São os loucos anos 20. De cronómetro na mão e uma mochila carregada de pedras às costas, Paavo Nurmi sempre correu mais rápido do que os excessos de tempo dele. Introvertido e solitário, não por orgulho, mas porque era assim que ganhava títulos, aprendeu a treinar com uma dedicação nunca antes vista. Durante aquela década, foi um dos atletas mais ilustres, a figura desportiva que mais deu que falar e que mais tinta fez correr. Andou na boca do mundo nos Jogos Olímpicos de Antuérpia (1920), mas é em Paris, quatro anos depois, que fica para a História como o célebre “Finlandês Voador”.
Convencido de que uma má orientação técnica lhe tinha custado o ouro dos 5000 metros na Bélgica, Paavo decide, dali para a frente, passar a correr à maneira dele. Com um cronómetro, traça metas durante os treinos, tempos que pensa serem suficientes para os próximos Jogos Olímpicos (Paris) e estabelece um rigoroso regime de treino. Em três anos, transforma-se num fenómeno da modalidade, o maior candidato ao ouro olímpico. Aumenta a intensidade dos treinos e, quando o pódio está mais próximo do que nunca, o impensável acontece. A poucas semanas de Paris, Paavo cai durante uma prova e lesiona-se no joelho. Mas esse seria o menor dos problemas dele.

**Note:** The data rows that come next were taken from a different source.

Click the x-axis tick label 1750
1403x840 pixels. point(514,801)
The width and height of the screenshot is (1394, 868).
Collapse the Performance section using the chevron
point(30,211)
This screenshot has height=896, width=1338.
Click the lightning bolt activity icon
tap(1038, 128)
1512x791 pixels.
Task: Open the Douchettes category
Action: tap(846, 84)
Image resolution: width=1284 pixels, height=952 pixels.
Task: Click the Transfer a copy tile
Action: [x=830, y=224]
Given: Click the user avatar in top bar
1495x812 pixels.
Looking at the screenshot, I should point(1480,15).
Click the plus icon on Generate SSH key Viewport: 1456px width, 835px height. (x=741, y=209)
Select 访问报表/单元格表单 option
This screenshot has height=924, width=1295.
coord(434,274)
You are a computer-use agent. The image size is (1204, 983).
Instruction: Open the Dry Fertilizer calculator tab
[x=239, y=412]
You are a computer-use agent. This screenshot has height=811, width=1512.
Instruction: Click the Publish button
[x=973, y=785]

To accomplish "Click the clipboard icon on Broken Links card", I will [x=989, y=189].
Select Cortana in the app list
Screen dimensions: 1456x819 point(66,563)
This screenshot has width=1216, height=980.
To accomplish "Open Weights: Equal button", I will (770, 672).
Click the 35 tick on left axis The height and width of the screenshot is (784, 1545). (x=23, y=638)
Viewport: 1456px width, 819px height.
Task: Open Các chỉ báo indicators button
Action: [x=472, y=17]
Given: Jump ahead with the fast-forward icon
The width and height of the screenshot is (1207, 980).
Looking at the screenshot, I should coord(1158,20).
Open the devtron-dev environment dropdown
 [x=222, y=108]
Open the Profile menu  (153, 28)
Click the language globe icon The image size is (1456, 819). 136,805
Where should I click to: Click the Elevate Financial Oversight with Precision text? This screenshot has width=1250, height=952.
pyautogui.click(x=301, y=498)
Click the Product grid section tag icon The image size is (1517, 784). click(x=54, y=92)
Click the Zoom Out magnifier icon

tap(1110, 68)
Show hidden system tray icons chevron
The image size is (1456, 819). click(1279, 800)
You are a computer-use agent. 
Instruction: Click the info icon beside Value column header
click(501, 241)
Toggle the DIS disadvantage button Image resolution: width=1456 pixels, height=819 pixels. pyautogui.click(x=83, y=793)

No Verão de 1924, o calor em Paris é insuportável. Paavo recupera a tempo para as provas de qualificação mas vê a organização marcar as finais dos 1500 e 5000 metros para o mesmo dia, com um intervalo de uma hora. O finlandês aceita o desafio – um mês antes tinha testado o calendário olímpico e batido o recorde do mundo nas duas distâncias. Agora, na linha de partida para os 1500 metros, espera alcançar a vitória sem grande esforço.
Soa o sinal e Paavo sai disparado. Acelera em direcção à meta e passa a marca dos 800 metros quase três segundos mais cedo do que o tempo que havia registado quando estabeleceu o recorde do mundo. A acompanhar-lhe o passo, apenas o norte-americano Ray Watson, que acaba por desistir antes da última volta. A 300 metros do fim, o finlandês abranda o ritmo e consegue uma vitória fácil. Conquista o ouro com um tempo de 3 min 53,6 s, apenas um segundo mais lento que o recorde do mundo. Enquanto o resto do grupo luta pelos últimos lugares do pódio, Paavo prepara-se para a final dos 5000 metros.
Mesmo com o calendário das provas suavizado, a partida para os 5000 metros acontece pouco menos de duas horas depois do primeiro ouro do finlandês. Desta vez, Paavo entra na pista com um ar grave e concentrado. Ao lado, o compatriota Ville Ritola, que já havia conquistado o ouro nos 10 000 e nos 3000 metros barreiras. É a primeira vez que se encontram na pista olímpica, mas as atenções são desviadas para outro “finlandês” – Edvin Wide, que corre pela Suécia embora tenha nascido na Finlândia. Wide não consegue manter o ritmo inicial e quando abranda o passo, Paavo e Ritola agarram o comando da prova. O coração do público dispara na última volta. Os dois finlandeses estão lado a lado, mas é Nurmi, de cronómetro na mão, quem acaba por cortar a meta com um tempo de 14 min 31,2 s e um metro de diferença para o colega. Paris não quer acreditar: duas medalhas de ouro em três horas.
Dois dias depois, Paris está a suar em bica. No dia mais quente desse Verão, as temperaturas chegam aos 45°C ao sol. É a final da prova de corta-mato (10 000 metros) e não há uma única sombra ao longo de todo o percurso. Na frente, os suspeitos do costume. Depois de 4,5 quilómetros, os finlandeses deixam Edvin Wide para trás e voltam a disputar o ouro. Paavo (novamente Paavo) cruza a linha de chegada com pouco mais de um minuto de avanço sobre Ritola. Não parece cansado, ainda que, devido à onda de calor, apenas 15 dos 38 atletas inscritos na prova tenham conseguido terminar. Poucas horas depois vence a mesma prova por equipas. Com muitos atletas ainda no hospital devido às altas temperaturas, a dupla de “Finlandeses Voadores” prepara-se para outra final olímpica. Desta vez, os 3000 metros por equipas. Paavo termina na frente, Ritola em segundo. A campanha olímpica chega ao fim. Sobre as cinco medalhas em seis dias de provas, a revista francesa “Miroir des Sports” escreve: “Paavo Nurmi vai além dos limites da humanidade”.